Tarrant County Jail, 17 Others In Texas Ink Deal With ICE

GRAPEVINE (CBSDFW.COM) - Eighteen Texas sheriffs, including Bill Waybourn (R-Tarrant County), have signed partnerships with Immigration and Customs Enforcement.

The agreement, announced at the Sheriffs Association of Texas conference in Grapevine, allows jailers to screen inmates' immigration status.

It's all part of a federal program called 287g.

If the jail inmates are not in the U.S. legally, the county jailers will contact ICE, which can then place a hold on them to keep them from bailing out of jail.

Currently, ICE has agents inside the jails doing the job between Monday and Friday.

But Sheriff Waybourn says he plans to have eleven jailers involved in the program 24 hours a day, 7 days a week.
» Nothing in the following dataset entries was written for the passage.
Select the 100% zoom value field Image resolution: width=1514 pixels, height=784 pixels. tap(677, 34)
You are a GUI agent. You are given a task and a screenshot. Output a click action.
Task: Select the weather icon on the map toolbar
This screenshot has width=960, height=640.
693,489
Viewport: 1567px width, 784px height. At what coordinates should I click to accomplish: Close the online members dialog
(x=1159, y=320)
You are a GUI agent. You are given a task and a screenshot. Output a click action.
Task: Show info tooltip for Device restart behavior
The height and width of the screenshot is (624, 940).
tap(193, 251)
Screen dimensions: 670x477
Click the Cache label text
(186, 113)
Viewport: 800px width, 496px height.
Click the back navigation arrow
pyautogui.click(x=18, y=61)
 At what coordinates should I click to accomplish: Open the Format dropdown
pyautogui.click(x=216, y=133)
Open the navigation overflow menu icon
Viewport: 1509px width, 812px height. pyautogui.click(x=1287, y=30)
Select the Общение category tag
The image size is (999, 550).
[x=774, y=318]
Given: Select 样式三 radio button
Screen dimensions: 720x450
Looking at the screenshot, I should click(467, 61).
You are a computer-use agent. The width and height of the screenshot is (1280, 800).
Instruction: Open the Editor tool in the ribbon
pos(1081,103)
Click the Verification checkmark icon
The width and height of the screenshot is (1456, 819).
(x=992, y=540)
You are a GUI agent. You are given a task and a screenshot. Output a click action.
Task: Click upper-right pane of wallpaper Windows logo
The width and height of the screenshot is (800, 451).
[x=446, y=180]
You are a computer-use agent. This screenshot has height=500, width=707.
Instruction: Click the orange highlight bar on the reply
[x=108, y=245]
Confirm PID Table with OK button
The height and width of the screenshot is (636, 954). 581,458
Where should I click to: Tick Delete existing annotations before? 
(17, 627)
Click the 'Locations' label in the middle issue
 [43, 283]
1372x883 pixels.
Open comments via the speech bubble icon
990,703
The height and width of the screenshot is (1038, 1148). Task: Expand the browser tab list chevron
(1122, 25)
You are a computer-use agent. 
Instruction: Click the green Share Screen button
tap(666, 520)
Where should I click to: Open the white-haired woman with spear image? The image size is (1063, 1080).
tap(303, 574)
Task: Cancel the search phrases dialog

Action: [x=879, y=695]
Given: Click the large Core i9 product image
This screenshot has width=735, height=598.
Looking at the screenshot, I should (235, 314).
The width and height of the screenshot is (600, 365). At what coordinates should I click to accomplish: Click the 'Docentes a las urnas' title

ICE's Acting Director Thomas Homan praised the sheriffs. "We got 8,000 law enforcement officers in ICE. The sheriffs are stepping up to the plate to protect their communities. It gives us more resources to arrest everybody we can who are here and commit crimes against citizens," said Homan.

"It's a public safety issue. We believe we should step up to the plate and help. We have identified people like MS-13 in our jails. So we're targeting these people they say are a threat to national security as well as local," said Sheriff Waybourn.

The sheriff says the program isn't costing his department any additional money and won't take away any of his resources. ICE will pay to train the county jailers.

The sheriff says he hopes to have his jailers begin in the next 90 days.